____ Input data

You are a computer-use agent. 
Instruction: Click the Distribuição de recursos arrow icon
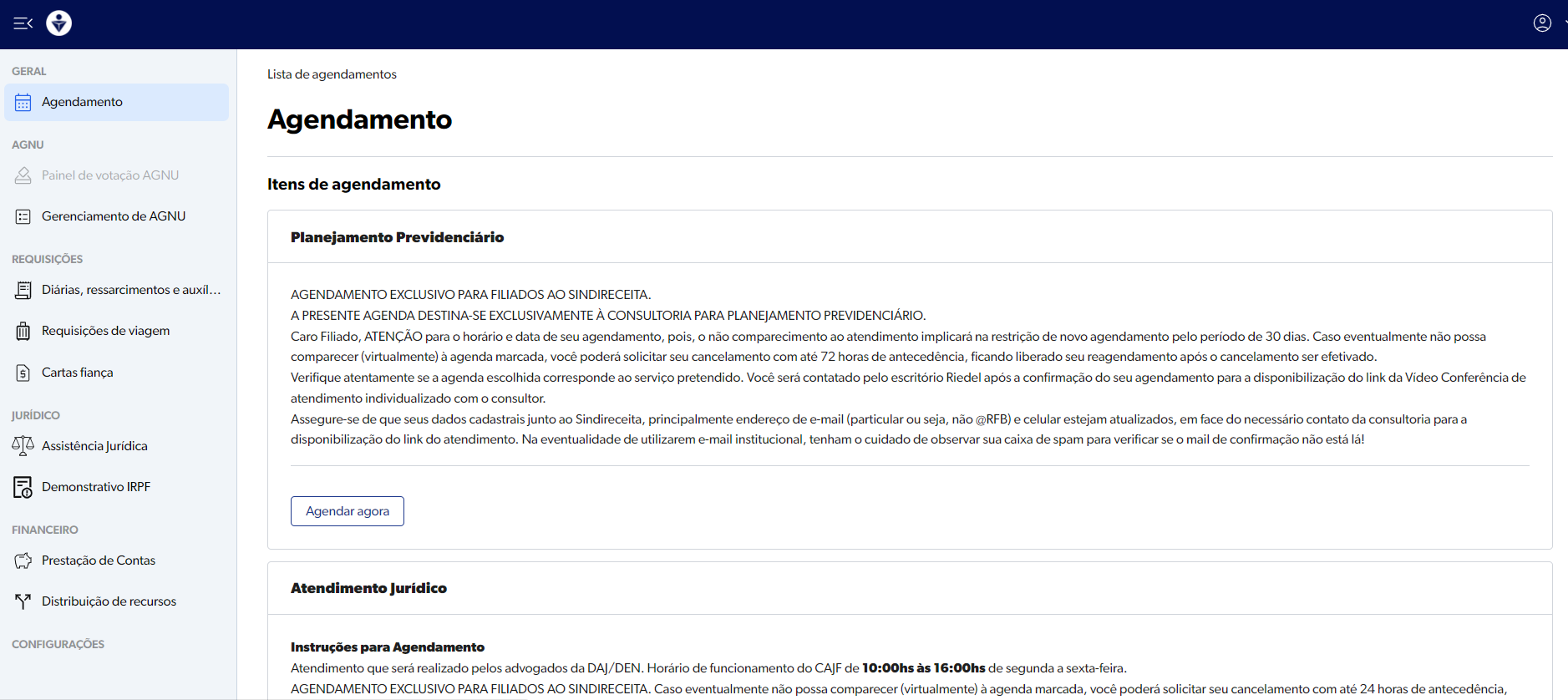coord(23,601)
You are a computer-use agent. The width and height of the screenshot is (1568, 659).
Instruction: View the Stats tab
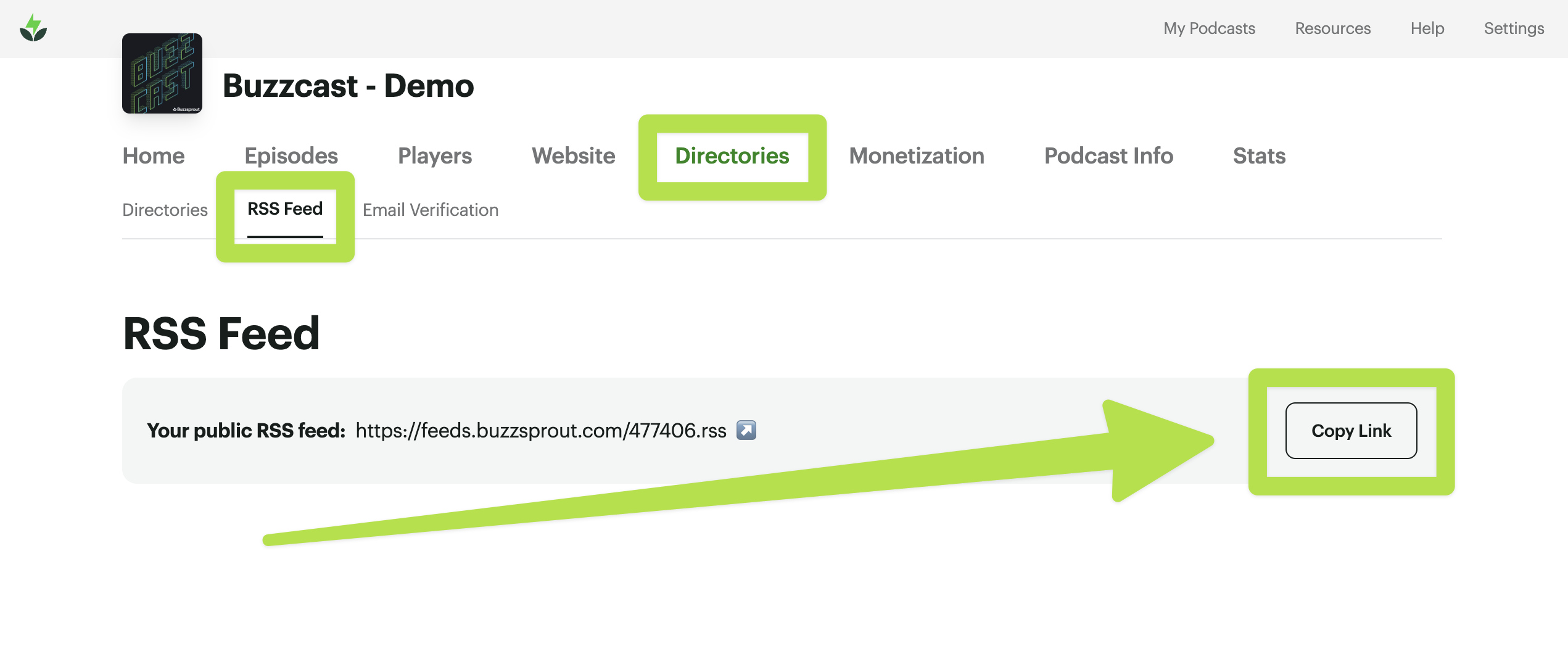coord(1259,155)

________

(Assignment):
When you repeat the lines above, keep them exact and leave out each image they contain.

(Answer below):
You are a computer-use agent. 
Instruction: Click the Distribuição de recursos arrow icon
coord(23,601)
You are a computer-use agent. The width and height of the screenshot is (1568, 659).
Instruction: View the Stats tab
coord(1259,155)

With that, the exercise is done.